## Task set:
a) Answer these from the tax legislation passage, one answer per line:
(i) What words are inserted at the end of section 189(2)?
(ii) Which subsection of section 269DC is omitted?
(iii) In section 432(1), what wording replaces "Section 433 applies"?
b) Write out, exactly, the records starting with the line containing "This screenshot has" and going on through the last line of the records.

## Document passage:
++++++
160U.K.In section 189(2) (relief for qualifying charitable donations) at the end insert “ and group relief for carried-forward losses ”.
161U.K.In section 269DA (surcharge on banking companies) in subsection (2) (calculation of “surcharge profits”)—
(a)in the formula, after “NBGR+” insert “ NBGRCF+ ”, and
(b)after the definition of “NBGR” insert—
““NBGRCF” is the amount (if any) of non-banking group relief for carried-forward losses that is given in determining those taxable total profits (see section 269DBA);”.
162U.K.After section 269DB insert—
(1)In section 269DA(2) “non-banking group relief for carried-forward losses” means group relief for carried-forward losses that relates to losses or other amounts that the surrendering company has for a surrender period in relation to which it is not a banking company.
(2)In this section “surrendering company” and “surrender period” have the same meaning as in Part 5A (see section 188FD).”
163(1)Section 269DC (surcharge on banking companies: meaning of “non-banking or pre-2016 loss relief) is amended as follows.U.K.
(2)In subsection (3)(b)—
(a)after “45” insert “ , 45A or 45B ”, and
(b)omit “trade” in the second place that word occurs.
(3)In subsection (4)(b)—
(a)after “457” insert “ , 463G or 463H ”, and
(b)omit “non-trading”.
(4)Omit subsection (5).
164U.K.In section 385 (sales of lessors: no carry back of loss against the income) in subsection (2) after “periods)” insert “ or section 45F (relief for terminal trade losses) ”.
165U.K.In section 398D (sales of lessors: restrictions on use of losses etc) after subsection (2) insert—
“(2A)Group relief for carried-forward losses is not to be given under Part 5A against so much of the total profits of A as are attributable to the carrying on of the relevant activity.”
166U.K.In section 427 (sales of lessors: no carry back of loss against the income) in subsection (2) after “periods)” insert “ or section 45F (relief for terminal trade losses) ”.
167(1)Chapter 5 of Part 9 (sales of lessors: anti-avoidance provisions) is amended as follows.U.K.
(2)In section 432 (introduction to section 433)—
(a)in subsection (1), in the words before paragraph (a), for “Section 433 applies” substitute “ Sections 433 and 433A apply ”, and
(b)in subsection (2) after “that section” insert “ and section 433A ”.
++++++
## Record excerpts:
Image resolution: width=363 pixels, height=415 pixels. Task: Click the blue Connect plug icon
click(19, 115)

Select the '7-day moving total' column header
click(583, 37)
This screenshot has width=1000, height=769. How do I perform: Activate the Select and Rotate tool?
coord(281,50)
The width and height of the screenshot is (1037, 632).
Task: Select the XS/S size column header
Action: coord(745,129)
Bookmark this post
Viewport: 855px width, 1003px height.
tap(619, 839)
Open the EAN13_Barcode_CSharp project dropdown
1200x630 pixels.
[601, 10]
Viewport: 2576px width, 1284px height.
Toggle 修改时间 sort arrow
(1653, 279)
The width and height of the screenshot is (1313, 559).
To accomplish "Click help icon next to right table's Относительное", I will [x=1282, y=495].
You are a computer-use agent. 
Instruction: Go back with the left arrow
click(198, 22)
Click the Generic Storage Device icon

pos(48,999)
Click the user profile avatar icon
++++++
## Results in order:
a)
(i) "and group relief for carried-forward losses"
(ii) Subsection (5)
(iii) "Sections 433 and 433A apply"

b)
This screenshot has width=1000, height=769. How do I perform: Activate the Select and Rotate tool?
coord(281,50)
The width and height of the screenshot is (1037, 632).
Task: Select the XS/S size column header
Action: coord(745,129)
Bookmark this post
Viewport: 855px width, 1003px height.
tap(619, 839)
Open the EAN13_Barcode_CSharp project dropdown
1200x630 pixels.
[601, 10]
Viewport: 2576px width, 1284px height.
Toggle 修改时间 sort arrow
(1653, 279)
The width and height of the screenshot is (1313, 559).
To accomplish "Click help icon next to right table's Относительное", I will [x=1282, y=495].
You are a computer-use agent. 
Instruction: Go back with the left arrow
click(198, 22)
Click the Generic Storage Device icon

pos(48,999)
Click the user profile avatar icon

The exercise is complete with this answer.